The first thing newcomers have to master at the Flying Colors Trapeze School in Scandia is the climb.
It's 24 rungs of a fiberglass ladder from the front lawn of Sherri Mann's farm and school to the platform where one of her assistants awaits. The platform is the last thing students touch before they swing into the air. It's covered by a canopy. It's blue. It's the size of a gurney.
Standing there on a recent day a student would have seen far across Olinda Trail to a field of freshly rolled hay, or to their right the paddock where four horses idly grazed, heads down and unaware; or, below, a sturdy-looking net stretched tight, like it was ready for impact.
For many of the students who come to Mann and Flying Colors for a one-week camp of trapeze and circus lessons, climbing the ladder the first time is soon followed by climbing the ladder again, back down to the ground, after refusing to swing out into space.

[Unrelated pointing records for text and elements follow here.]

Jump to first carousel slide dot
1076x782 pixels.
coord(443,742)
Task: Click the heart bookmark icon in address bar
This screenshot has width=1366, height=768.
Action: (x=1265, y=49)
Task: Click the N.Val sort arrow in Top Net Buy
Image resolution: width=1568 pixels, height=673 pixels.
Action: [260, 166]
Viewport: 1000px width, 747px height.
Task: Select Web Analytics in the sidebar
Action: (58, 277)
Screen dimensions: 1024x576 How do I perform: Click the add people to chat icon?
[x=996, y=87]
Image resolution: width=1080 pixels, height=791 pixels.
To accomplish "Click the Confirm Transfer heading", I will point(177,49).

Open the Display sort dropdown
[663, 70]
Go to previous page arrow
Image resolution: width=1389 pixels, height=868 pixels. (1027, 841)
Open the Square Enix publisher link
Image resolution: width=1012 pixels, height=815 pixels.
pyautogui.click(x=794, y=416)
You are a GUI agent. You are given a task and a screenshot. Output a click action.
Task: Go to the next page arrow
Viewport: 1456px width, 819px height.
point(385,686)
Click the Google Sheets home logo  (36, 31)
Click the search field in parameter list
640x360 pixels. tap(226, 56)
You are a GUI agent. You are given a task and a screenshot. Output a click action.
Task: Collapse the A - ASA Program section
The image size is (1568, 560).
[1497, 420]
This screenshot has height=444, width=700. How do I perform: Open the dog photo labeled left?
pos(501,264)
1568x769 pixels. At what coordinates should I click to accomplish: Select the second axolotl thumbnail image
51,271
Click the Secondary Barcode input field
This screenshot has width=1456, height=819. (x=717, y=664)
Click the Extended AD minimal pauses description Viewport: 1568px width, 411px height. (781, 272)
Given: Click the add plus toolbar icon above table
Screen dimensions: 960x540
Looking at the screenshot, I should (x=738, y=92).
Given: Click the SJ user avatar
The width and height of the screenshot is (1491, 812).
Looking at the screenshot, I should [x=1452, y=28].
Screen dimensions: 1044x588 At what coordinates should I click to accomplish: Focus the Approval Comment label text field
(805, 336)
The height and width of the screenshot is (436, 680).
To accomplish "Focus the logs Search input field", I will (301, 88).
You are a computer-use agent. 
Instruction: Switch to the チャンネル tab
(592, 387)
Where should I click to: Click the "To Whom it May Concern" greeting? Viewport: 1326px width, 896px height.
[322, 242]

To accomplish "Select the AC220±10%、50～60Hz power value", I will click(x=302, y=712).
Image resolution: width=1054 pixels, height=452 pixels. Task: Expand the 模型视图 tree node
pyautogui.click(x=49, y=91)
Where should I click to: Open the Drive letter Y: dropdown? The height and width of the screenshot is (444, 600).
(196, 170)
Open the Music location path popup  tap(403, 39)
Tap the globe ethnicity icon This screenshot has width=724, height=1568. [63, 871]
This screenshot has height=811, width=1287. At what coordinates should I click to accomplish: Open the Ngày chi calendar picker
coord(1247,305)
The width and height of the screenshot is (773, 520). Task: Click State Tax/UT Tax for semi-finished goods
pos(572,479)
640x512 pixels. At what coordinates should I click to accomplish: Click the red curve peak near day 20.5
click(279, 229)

"Almost everyone comes in and looks at it and says, 'I can't,'" said Mann, who first learned trapeze as an adult when she followed her own kids to circus classes in St. Paul.
That's right where Mann hopes to find them, nervous and unsure, a bit daunted by the sheer size of the professional trapeze that she and her husband installed on their Scandia property nearly 20 years ago. It was a birthday gift for Sherri from her husband, a bit of a pipe dream after she fell in love with the idea of hurtling through the air suspended by ropes and her belief that she could do this.
In a typical week, the "I can't" becomes an "I did!" as students take their first daring steps into circus life. Each summer camp ends with a Friday performance attended by parents and grandparents who watch, no doubt battling their own nerves, as kids go airborne.
Camper Athena Rynders, 8, said her own friends don't always believe her when she tells them what she did on her summer vacation.